Las eles en lugar de las erres como decía la señorita Enriqueta que hablaban los negros. Me regalaron un dije de plata, pero no quedé muy contenta porque me parecía que no lo había dicho con la perfección de Elvira.


  Esa mañana la señorita Haydée avisó en la escuela que al día siguiente iríamos al asilo de ancianos. Pidió que lleváramos lo que pudiéramos: yerba, cigarrillos, galletas. Mamá compró unos papelitos blancos y el tabaco aparte. Yo protesté y me puse a llorar.

—   Estos no son cigarrillos — le reclamé.

—   Son para armar – me explicó—. Los viejitos tienen muchas horas libres y así se entretendrán más.
  Cuando iba en el ómnibus sentada al lado de mi amiga Teté, la señorita se acercó y me dijo:

—   ¿Te acordás de algún verso?

 Respondí que no estaba segura. Porque mamá me hacía practicar todos los días pero ahora, con el nacimiento de Alejandra, mi hermana menor, parecía haberse olvidado.

   Al llegar al asilo vimos a los viejitos que nos miraban desde el rabillo del ojo con una mirada pícara. Luego nos llevaron al salón de actos en donde se había instalado un numeroso público. Había chicos de otras escuelas. Entre ellos descubrí a mi primo Jorgito. El coro de la escuela terminaba de cantar el Buenas noches, mi bien y me puse nerviosa pensando que la próxima era yo. Subí ni bien el coro dejó el escenario. La gente me miraba expectante y me pareció percibir un dejo de orgullo en los ojos de Jorgito, varios años mayor que yo y cuya cabeza sobresalía de las demás. Yo a mi vez miraba a la gente y traté de empezar alguno de los versos que aprendiera con la señorita Enriqueta. Pero mis esfuerzos resultaron vanos. De mi boca no salía ni una palabra. Pensé en los versos de Elvira, en los míos, ése de las estrellas a las que su mamá luna abandona.
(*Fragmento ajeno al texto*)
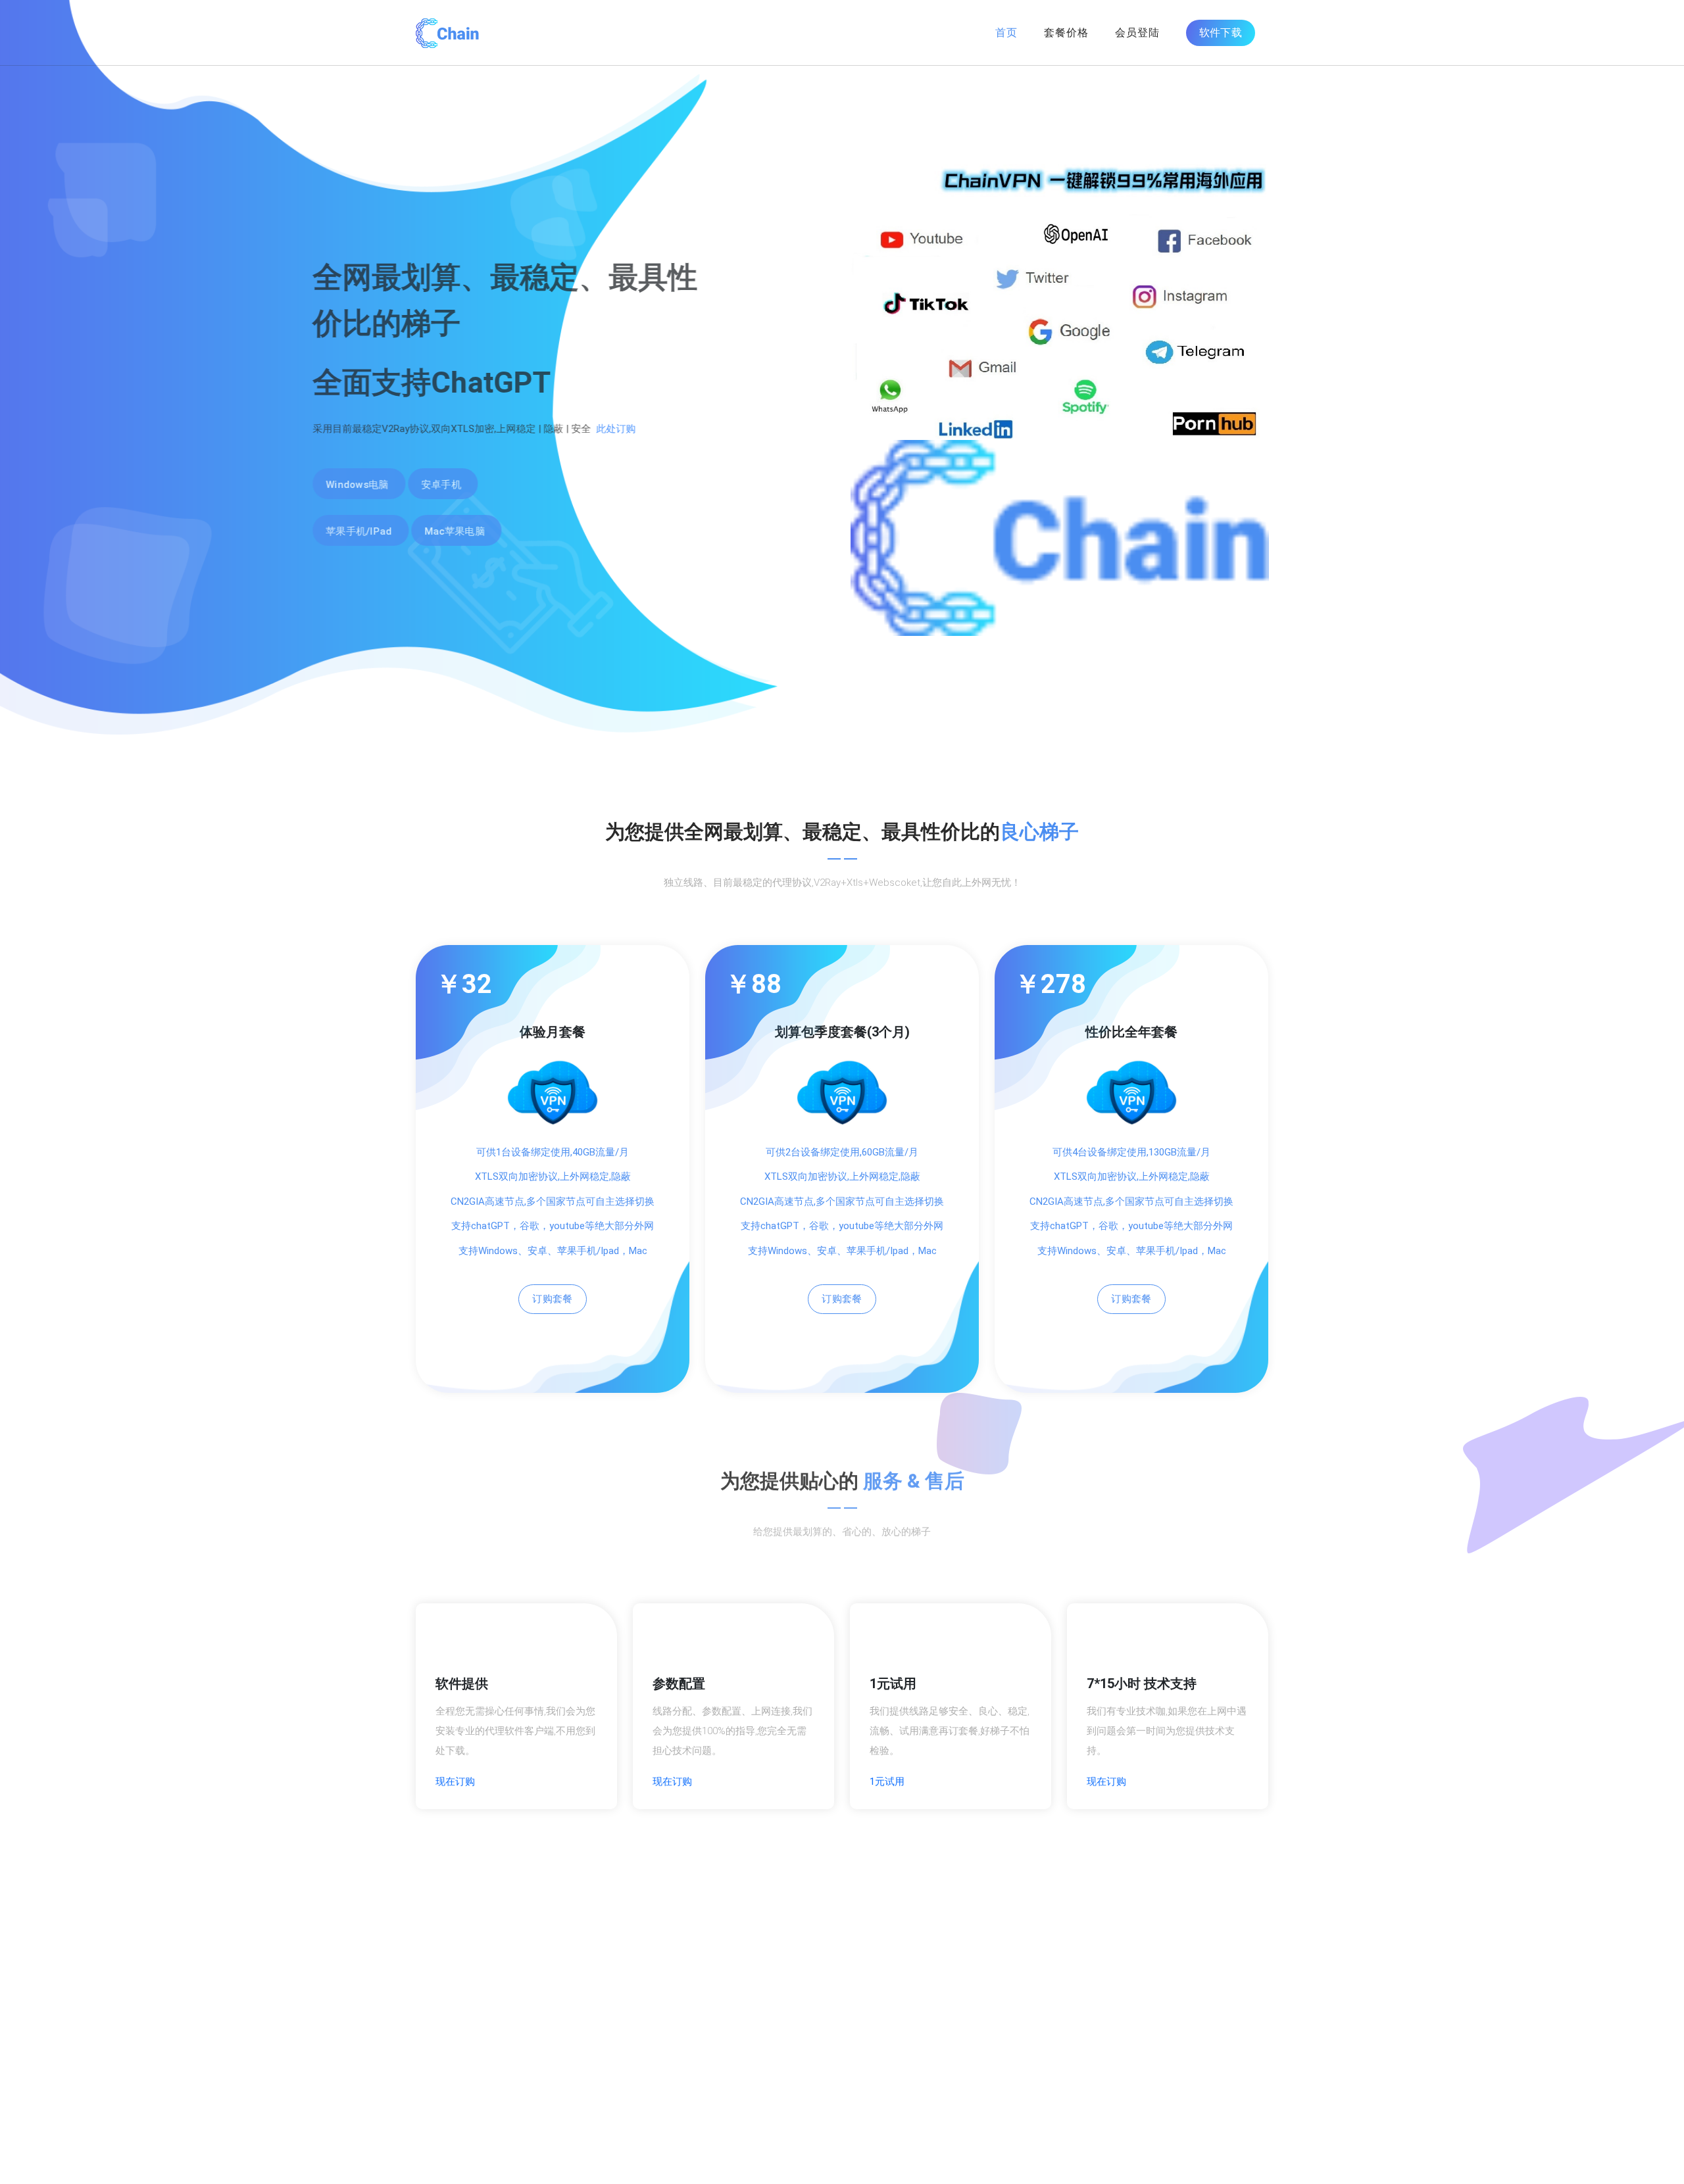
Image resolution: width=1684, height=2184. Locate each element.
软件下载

Mi mudez se prolongaba y escuché que la señorita Haydée me decía bajito desde un costado: “Bajate, yo no te dije que subieras”.  Entonces Jorgito se abrió paso entre la gente y subió al escenario:

—   Vamos, no es nada — , me tranquilizó, mientras me tomaba de la mano y me empujaba fuera de la tarima. Pasó el brazo por mi espalda y me llevó hasta el patio, donde el sol brillaba, insolente.